AUTHOR=Xu Mengyang , Guo Lidong , Qi Yanwei , Shi Chengcheng , Liu Xiaochuan , Chen Jianwei , Han Jinglin , Deng Li , Liu Xin , Fan Guangyi TITLE=Symbiont-screener: A reference-free tool to separate host sequences from symbionts for error-prone long reads JOURNAL=Frontiers in Marine Science VOLUME=10 YEAR=2023 URL=https://www.frontiersin.org/journals/marine-science/articles/10.3389/fmars.2023.1087447 DOI=10.3389/fmars.2023.1087447 ISSN=2296-7745 ABSTRACT=

Metagenomic sequencing facilitates large-scale constitutional analysis and functional characterization of complex microbial communities without cultivation. Recent advances in long-read sequencing techniques utilize long-range information to simplify repeat-aware metagenomic assembly puzzles and complex genome binning tasks. However, it remains methodologically challenging to remove host-derived DNA sequences from the microbial community at the read resolution due to high sequencing error rates and the absence of reference genomes. We here present Symbiont-Screener (https://github.com/BGI-Qingdao/Symbiont-Screener), a reference-free approach to identifying high-confidence host’s long reads from symbionts and contaminants and overcoming the low sequencing accuracy according to a trio-based screening model. The remaining host’s sequences are then automatically grouped by unsupervised clustering. When applied to both simulated and real long-read datasets, it maintains higher precision and recall rates of identifying the host’s raw reads compared to other tools and hence promises the high-quality reconstruction of the host genome and associated metagenomes.
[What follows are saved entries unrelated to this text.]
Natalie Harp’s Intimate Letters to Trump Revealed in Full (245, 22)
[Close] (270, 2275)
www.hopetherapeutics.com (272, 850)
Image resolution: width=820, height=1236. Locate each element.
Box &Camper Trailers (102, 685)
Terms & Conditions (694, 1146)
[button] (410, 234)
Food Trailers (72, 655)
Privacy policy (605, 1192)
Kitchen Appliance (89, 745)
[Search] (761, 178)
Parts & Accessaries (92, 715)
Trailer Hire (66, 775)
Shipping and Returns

Furthermore, we leveraged both PacBio HiFi and nanopore long reads to separate the host’s sequences on a real host-microbe system, an algal-bacterial sample, and retrieved an obvious improvement of host assembly in terms of assembly contiguity, completeness, and purity. More importantly, the residual symbiotic microbiomes illustrate improved genomic profiling and assemblies after the screening, which elucidates a solid basis of data for downstream bioinformatic analyses, thus providing a novel perspective on symbiotic research.